E
lizabeth Jane Cochrane, dite Nellie Bly (1864 -1922) est une pionnière du journaliste d’investigation et une proto-féministe américaine. Remarquée très jeune grâce à une lettre de complainte finement écrite et argumentée à propos d’un article sur le sort des mères au foyer, elle ose entreprendre une carrière de reporter. Son appartenance au sexe faible lui permet de pénétrer des cercles interdits aux hommes et ainsi proposer des enquêtes exclusives et souvent chocs. Elle doit sa gloire à un long reportage en immersion – pratique rare à l’époque – au sein d’un asile d’aliénées dans lequel elle dénonce le sort déplorable réservé aux patientes.

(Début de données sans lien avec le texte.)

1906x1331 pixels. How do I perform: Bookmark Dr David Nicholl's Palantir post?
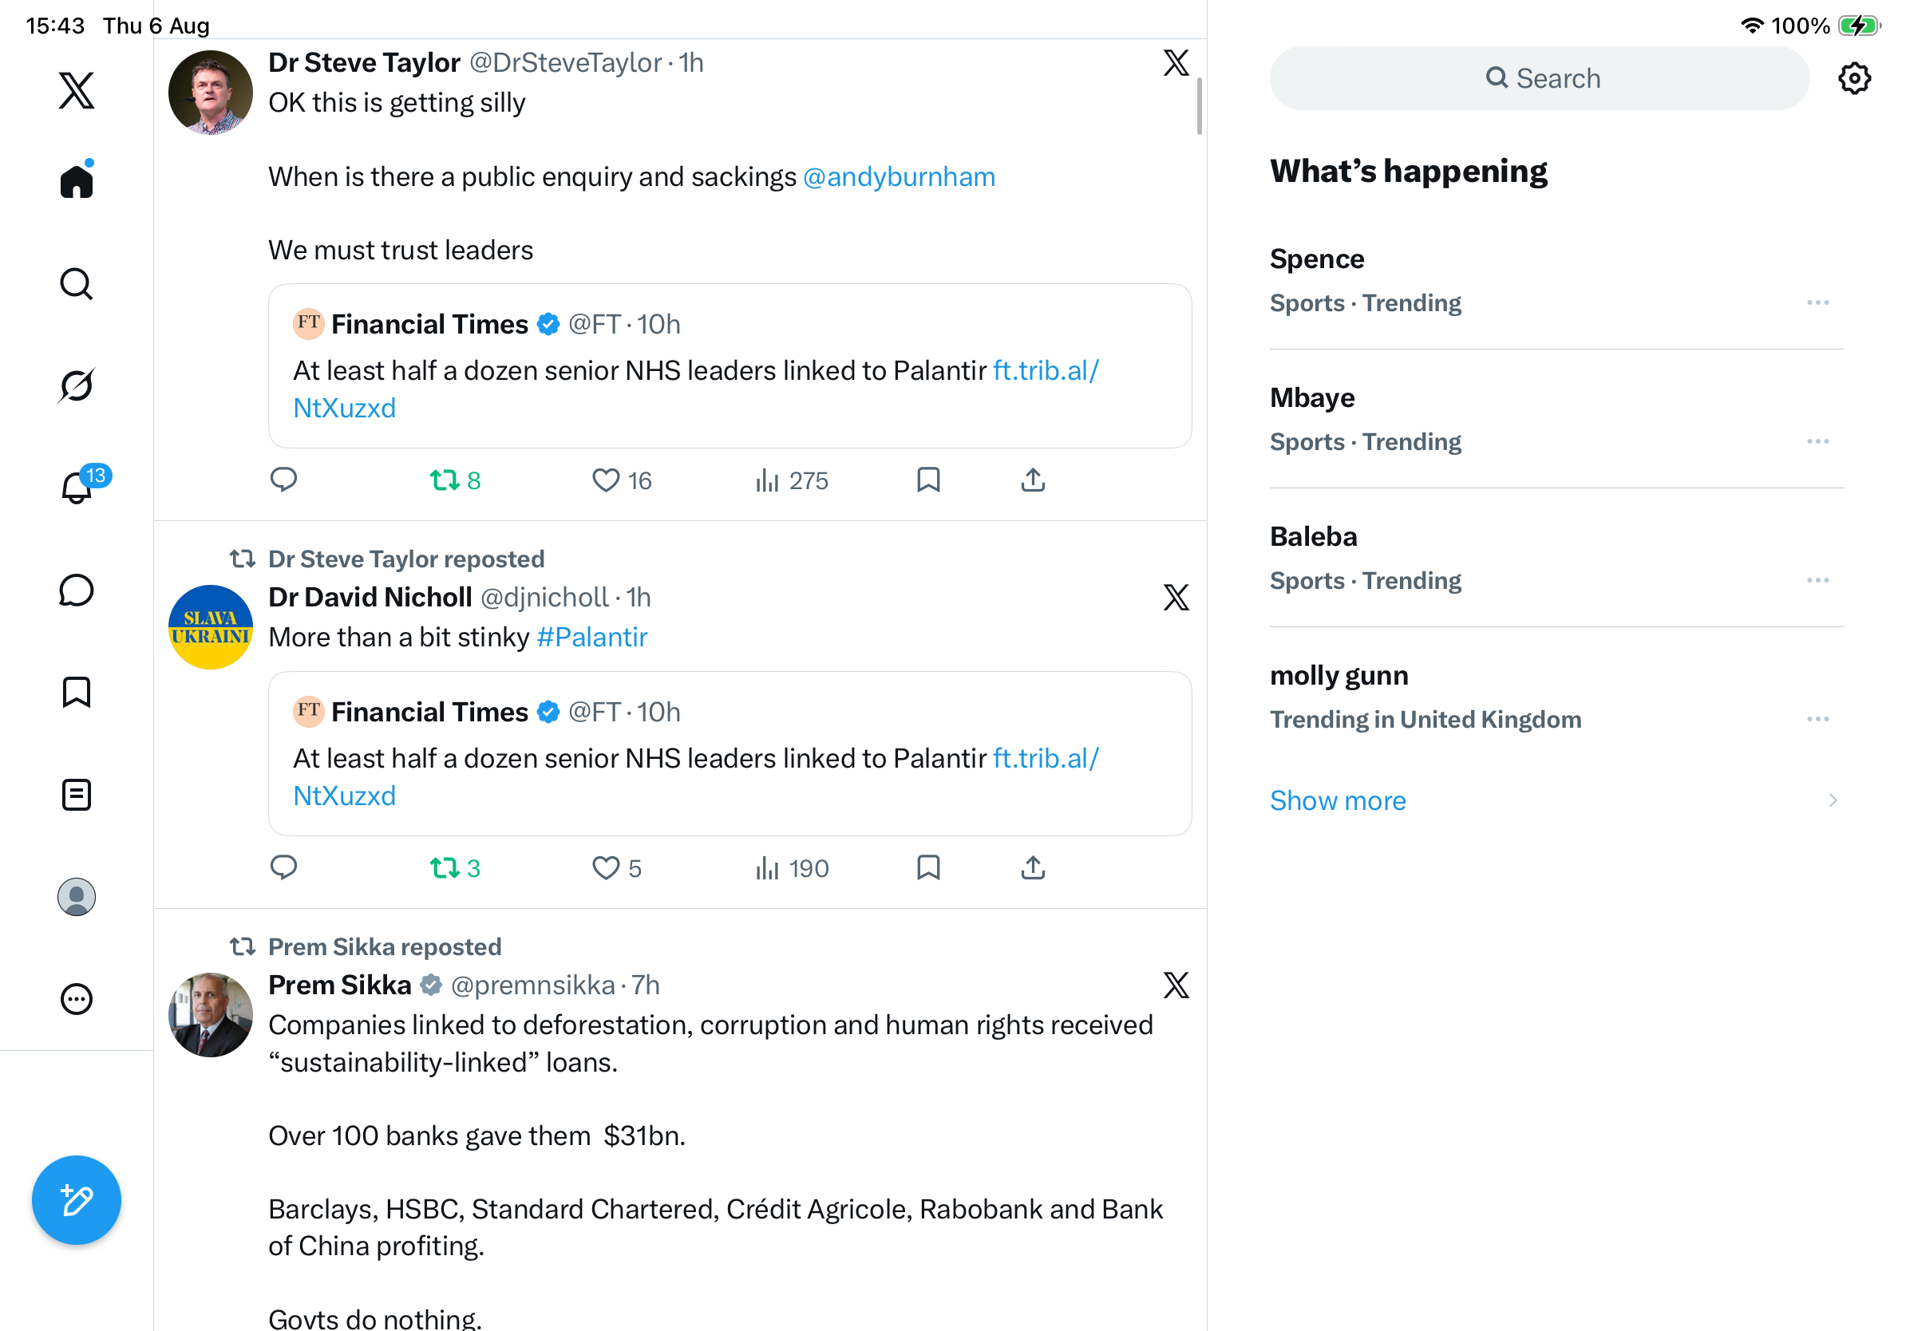point(928,867)
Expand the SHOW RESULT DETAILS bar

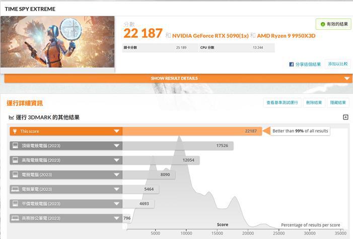click(347, 79)
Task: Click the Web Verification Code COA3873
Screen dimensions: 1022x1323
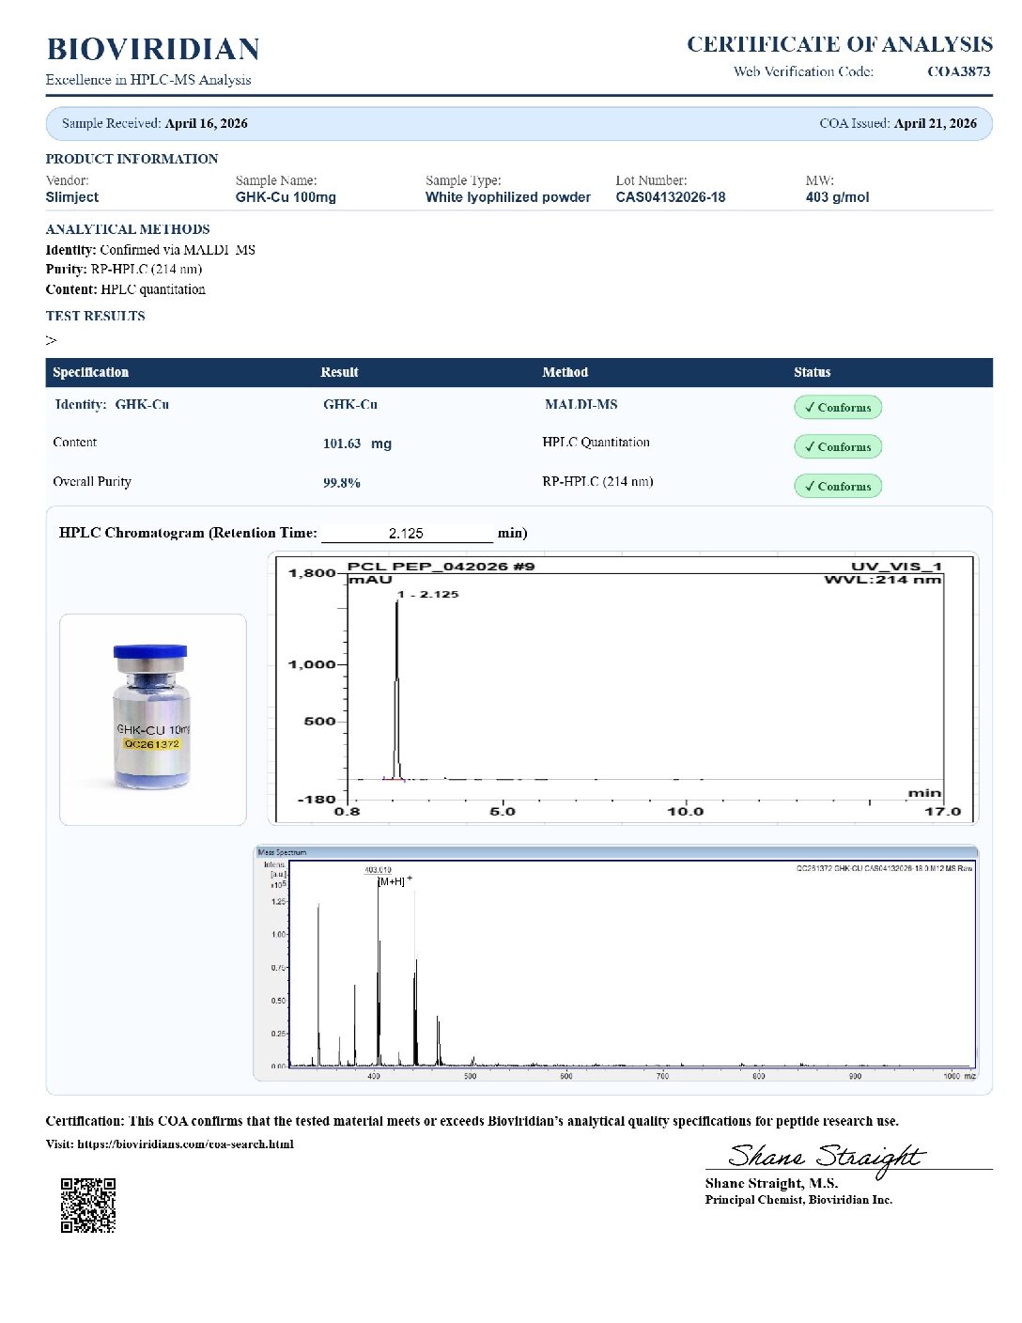Action: 958,71
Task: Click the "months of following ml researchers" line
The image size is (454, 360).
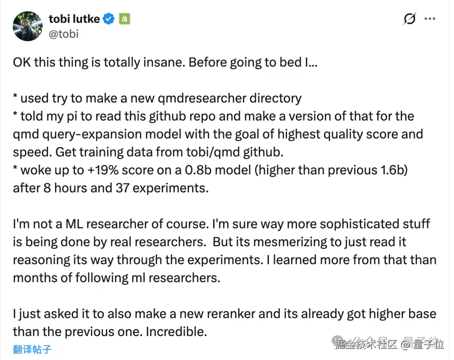Action: pos(116,278)
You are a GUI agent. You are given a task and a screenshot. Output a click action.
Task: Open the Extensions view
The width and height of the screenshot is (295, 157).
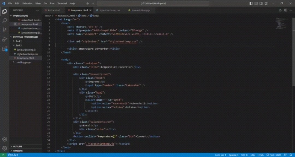(x=5, y=49)
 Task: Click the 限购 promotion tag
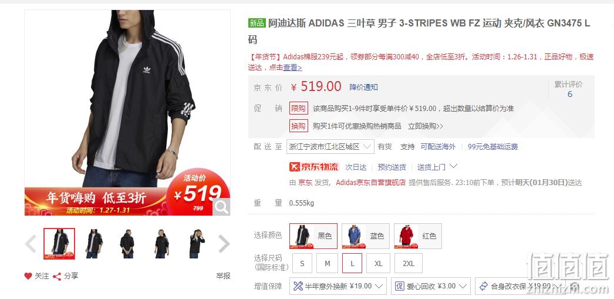coord(299,108)
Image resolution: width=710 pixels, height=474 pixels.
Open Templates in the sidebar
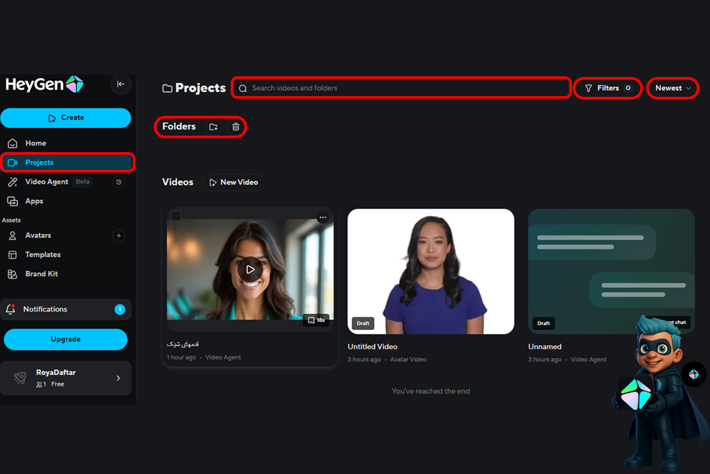pos(43,255)
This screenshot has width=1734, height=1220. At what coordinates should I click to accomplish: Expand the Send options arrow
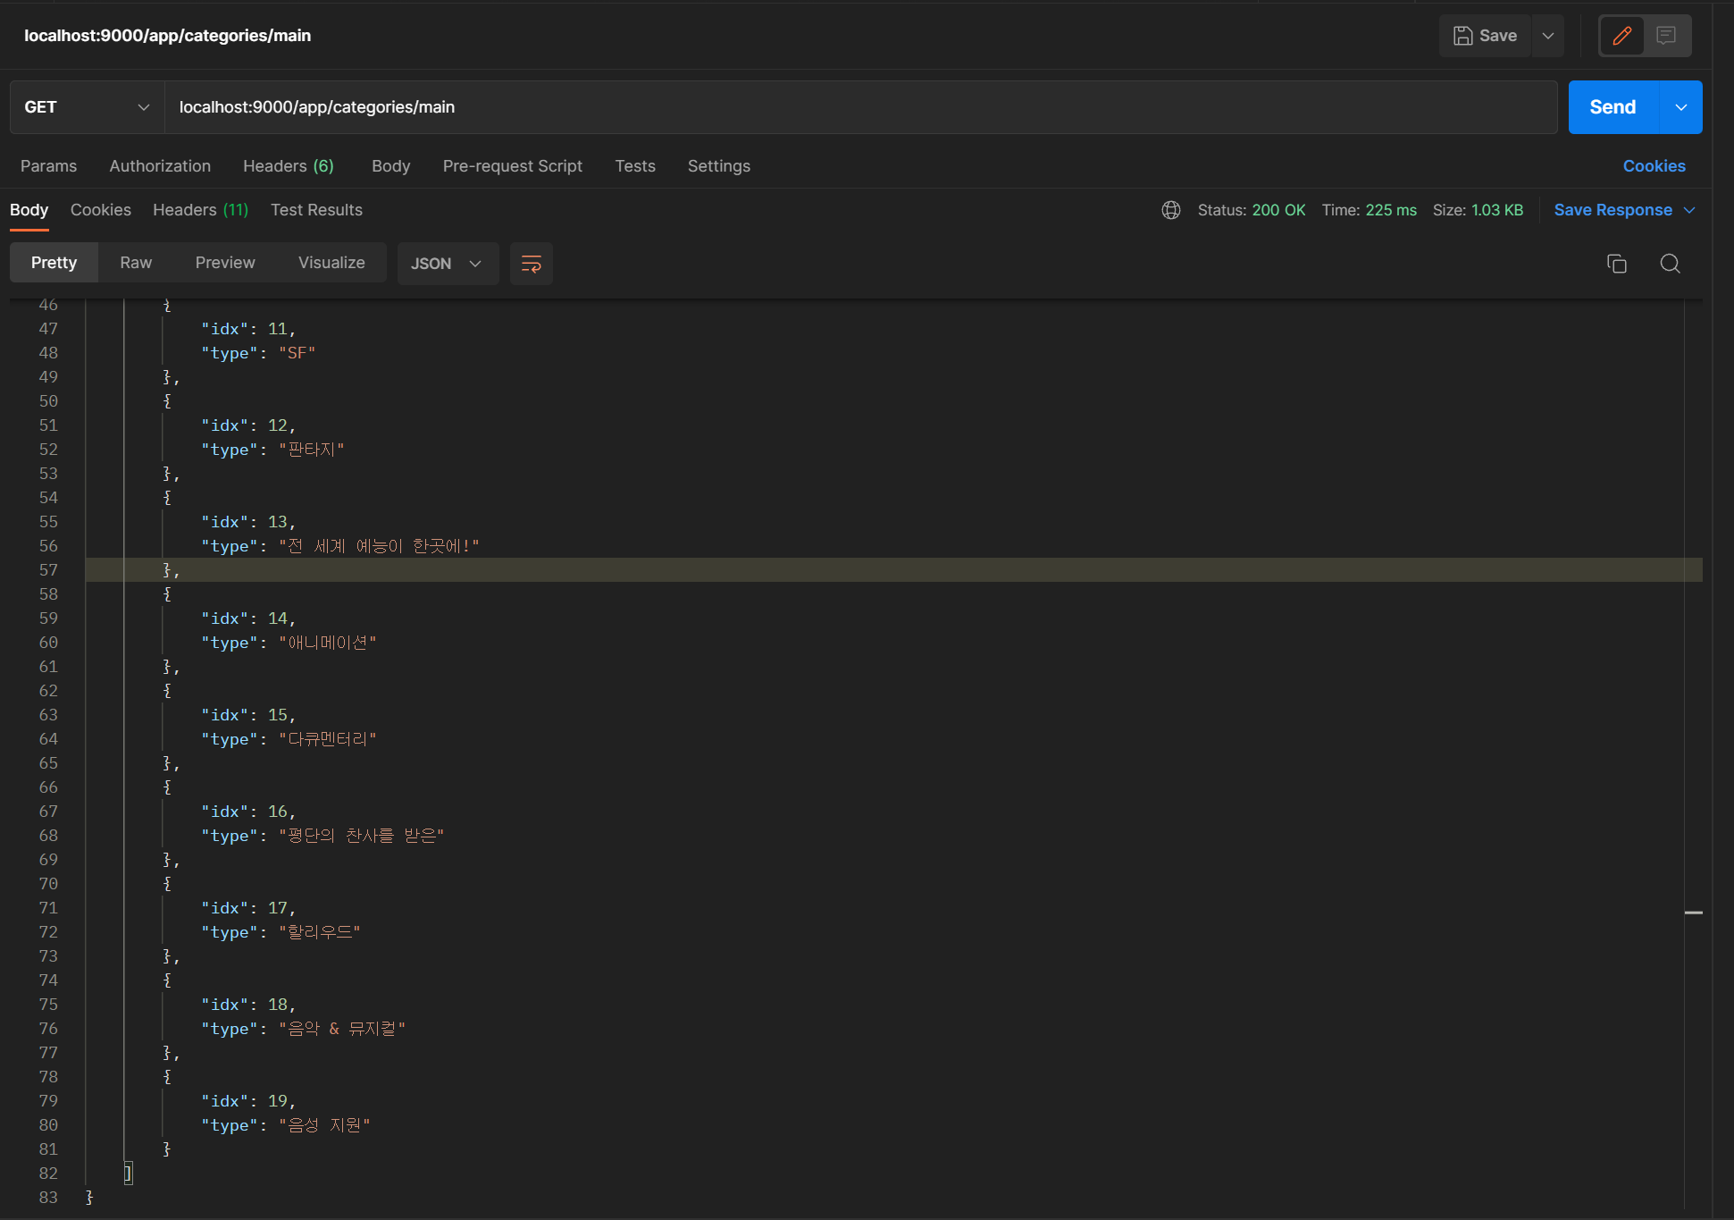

Elle entame ensuite un tour du monde en solo à la manière de Phileas Fogg, la célèbre figure littéraire en vogue. Elle tirera de cette expédition de soixante-douze jours un ouvrage devenu best-seller. Après un mariage tardif, elle quitte le métier et se concentre sur l’entreprise de son mari en implémentant une foule de mesures sociales progressistes. Elle reprendra cependant la plume lors de la Première Guerre mondiale, puis, à la fin du conflit, en militant pour le suffrage universel et les droits des femmes et enfants. À sa mort à New York en 1922, elle est décrite comme étant « la meilleure journaliste d’Amérique ».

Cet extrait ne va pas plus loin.